Inaugural Southfield City Centre Ghost Walk: Part History, Part Spooky

Inaugural Southfield City Centre Ghost Walk: Part History, Part Spooky

Inaugural Southfield City Centre Ghost Walk: Part History, Part Spooky southfieldcc_3ik8d2

Chilly autumn air and a darkening sky set the stage for the inaugural Southfield City Centre Ghost Walk. On the evening of Tuesday, Oct. 22, an intimate crowd gathered to set off on the first of two scheduled six-stop historical walking tours to discover the hidden past of what is now a modern mini-urban walkable district.

With Thaddeus Gunter, original Michigan surveyor from 1815, as their guide, participants took a journey through pre-colonial Southfield, to the days of the active Underground Railroad, and the celebration of accomplished educator and early settler Mary Thompson on the historic farm she bequeathed to the City of Southfield.

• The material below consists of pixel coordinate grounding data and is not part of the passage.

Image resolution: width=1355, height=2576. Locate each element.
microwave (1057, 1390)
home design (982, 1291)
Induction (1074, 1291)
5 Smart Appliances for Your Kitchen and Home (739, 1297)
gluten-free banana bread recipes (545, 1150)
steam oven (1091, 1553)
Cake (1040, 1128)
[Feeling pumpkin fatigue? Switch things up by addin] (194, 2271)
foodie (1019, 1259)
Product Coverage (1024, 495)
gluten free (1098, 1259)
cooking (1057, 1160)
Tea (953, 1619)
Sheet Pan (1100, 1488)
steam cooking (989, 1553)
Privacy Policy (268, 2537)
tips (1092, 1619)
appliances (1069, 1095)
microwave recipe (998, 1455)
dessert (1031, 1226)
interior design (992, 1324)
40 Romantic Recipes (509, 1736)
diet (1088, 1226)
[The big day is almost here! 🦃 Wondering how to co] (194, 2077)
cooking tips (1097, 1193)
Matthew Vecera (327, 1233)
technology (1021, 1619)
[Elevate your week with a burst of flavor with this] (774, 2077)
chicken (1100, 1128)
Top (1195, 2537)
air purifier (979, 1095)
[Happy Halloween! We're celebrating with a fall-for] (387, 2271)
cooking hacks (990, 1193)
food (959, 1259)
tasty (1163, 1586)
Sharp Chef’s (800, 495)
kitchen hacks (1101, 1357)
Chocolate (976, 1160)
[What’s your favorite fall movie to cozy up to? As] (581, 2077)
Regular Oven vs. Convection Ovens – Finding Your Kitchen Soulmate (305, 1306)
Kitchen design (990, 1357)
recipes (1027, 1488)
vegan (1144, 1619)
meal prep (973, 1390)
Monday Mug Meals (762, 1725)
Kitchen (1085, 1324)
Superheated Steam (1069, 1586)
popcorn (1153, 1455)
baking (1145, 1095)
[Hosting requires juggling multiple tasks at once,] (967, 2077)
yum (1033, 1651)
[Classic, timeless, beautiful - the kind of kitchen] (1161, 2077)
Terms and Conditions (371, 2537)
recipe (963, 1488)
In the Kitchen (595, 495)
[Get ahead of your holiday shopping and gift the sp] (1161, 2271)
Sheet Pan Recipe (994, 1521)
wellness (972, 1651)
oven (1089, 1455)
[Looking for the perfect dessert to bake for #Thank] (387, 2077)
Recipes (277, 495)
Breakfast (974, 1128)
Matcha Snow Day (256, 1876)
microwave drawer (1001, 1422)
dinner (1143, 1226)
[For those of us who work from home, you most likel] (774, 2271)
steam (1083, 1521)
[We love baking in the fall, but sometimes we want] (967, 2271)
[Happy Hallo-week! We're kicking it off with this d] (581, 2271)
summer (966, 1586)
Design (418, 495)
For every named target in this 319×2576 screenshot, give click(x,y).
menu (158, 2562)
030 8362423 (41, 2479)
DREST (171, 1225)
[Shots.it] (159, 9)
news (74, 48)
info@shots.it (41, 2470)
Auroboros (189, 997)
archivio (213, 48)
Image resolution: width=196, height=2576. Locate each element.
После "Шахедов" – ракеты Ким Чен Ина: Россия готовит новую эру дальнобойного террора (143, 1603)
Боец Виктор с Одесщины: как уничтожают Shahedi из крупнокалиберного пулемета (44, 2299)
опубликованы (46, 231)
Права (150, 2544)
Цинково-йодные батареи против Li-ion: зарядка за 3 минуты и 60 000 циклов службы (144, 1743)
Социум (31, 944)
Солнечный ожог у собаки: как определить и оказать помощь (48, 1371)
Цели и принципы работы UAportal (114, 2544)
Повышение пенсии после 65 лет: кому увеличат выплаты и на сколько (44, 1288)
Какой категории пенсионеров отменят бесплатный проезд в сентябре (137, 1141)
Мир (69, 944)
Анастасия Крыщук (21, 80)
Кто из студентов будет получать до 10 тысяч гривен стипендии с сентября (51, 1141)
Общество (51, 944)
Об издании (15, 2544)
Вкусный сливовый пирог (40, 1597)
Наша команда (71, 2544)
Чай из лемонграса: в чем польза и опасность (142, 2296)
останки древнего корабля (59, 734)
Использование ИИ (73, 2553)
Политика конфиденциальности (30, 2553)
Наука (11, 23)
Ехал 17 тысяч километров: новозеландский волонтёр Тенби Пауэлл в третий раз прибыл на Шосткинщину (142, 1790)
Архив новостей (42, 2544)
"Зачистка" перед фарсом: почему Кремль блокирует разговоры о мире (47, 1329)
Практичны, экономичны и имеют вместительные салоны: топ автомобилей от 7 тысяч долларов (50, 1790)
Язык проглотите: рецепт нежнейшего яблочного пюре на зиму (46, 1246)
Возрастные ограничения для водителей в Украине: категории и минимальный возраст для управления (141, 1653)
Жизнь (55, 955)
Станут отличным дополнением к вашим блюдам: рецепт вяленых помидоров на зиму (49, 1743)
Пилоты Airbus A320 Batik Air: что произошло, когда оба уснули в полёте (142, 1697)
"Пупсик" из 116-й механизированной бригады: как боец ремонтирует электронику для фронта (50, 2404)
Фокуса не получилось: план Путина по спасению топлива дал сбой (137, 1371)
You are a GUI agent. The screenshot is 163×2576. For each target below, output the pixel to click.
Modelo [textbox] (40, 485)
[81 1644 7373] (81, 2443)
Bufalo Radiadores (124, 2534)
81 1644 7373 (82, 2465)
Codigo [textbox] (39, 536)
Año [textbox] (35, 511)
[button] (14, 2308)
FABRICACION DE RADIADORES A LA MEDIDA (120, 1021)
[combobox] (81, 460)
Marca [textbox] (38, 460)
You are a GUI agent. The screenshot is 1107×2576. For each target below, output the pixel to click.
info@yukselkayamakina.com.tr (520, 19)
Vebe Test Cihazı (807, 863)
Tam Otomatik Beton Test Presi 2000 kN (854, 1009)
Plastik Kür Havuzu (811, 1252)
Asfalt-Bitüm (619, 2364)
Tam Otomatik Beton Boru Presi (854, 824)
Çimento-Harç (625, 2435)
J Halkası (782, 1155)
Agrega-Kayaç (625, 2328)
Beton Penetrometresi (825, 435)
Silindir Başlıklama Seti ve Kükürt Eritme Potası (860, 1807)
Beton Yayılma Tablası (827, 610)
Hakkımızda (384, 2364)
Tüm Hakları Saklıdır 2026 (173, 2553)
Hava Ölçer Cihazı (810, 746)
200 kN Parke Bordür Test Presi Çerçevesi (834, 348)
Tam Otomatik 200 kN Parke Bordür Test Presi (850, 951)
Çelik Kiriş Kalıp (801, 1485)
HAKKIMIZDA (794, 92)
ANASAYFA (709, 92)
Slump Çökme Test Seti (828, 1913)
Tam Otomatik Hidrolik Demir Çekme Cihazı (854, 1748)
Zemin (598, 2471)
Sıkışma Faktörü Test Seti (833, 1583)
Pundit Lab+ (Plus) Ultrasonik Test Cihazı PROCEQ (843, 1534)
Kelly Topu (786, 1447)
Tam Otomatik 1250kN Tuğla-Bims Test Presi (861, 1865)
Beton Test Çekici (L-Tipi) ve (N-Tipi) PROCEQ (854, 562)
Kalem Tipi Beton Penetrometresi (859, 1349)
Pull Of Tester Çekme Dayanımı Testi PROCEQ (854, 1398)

Along the way, guests learned how Southfield was settled, discovered how the City Centre advanced from acres of farmland bisected by a Native American trail that led south to Detroit, how Fannie Richards worked to bring equity to education, and how the city earned its name. They also learned some of the City Centre’s spookier histories, from ghostly sightings near the cemetery of the original Covenanter Church of Southfield to ancient Native American cures for scurvy and rattlesnake poisoning, to eerie sightings of early Southfield City Centre residents who met their untimely ends.

At Mary Thompson’s Farm, participants enjoyed cider and doughnuts and shared their thoughts about the event.

“I really enjoyed the experience of discovering something new about Southfield,” said Andy Curriston. He and his wife Liz Curriston moved to Southfield recently from Michigan’s Upper Peninsula, and said they enjoy exploring the Southfield City Centre on foot, something they started doing when they attended the Kimmie Horne Jazz Festival in August. They said they particularly enjoyed the narrative tone of Thaddeus Gunter, and the spooky crypt keeper who appeared in the church cemetery.

“It was fascinating to learn the history of the community,” said Rita Lewry, who lives in Birmingham and participated in the later of the two ghost walks. “The stories came alive through the narrators at each stop.” Tom Lewry agreed. “I enjoyed the first-person perspective because it made it more immediate,” he said.

Kathy Kelley of Southfield said she liked each stop on the ghost walk equally. “I liked them all, and it was worth it for the history,” she said.

Each participant received a Southfield City Centre Trail Map and covered a three-quarter mile segment of the 7-mile shared-use path during the 75-minute ghost walk. The trail, which will see an expansion in the spring of 2020, is fast becoming a signature component of the City Centre, and guests learned just why one small portion of the path near Southfield Reformed Presbyterian Church remains narrower than the rest of the trail. The reason is enmeshed in a ghostly history of unmarked gravesites, and Heather Rockensuess of Southfield said she enjoyed piecing together the puzzle.

“I always wondered why the wide sidewalk suddenly narrowed,” she said. “I also like learning about the house fire and the history behind what was on that site where TGI Fridays is now.”

The event raised funds for the Southfield Historical Society and the Friends of the Southfield Public Arts, and was made possible by the volunteer efforts of a dedicated team from Southfield Department of Planning, Southfield Business and Economic Development, Southfield Public Arts Commission, Southfield Public Library, Southfield Parks & Rec, Southfield Area Chamber of Commerce, Southfield Public Schools, Lawrence Technological University, and many others.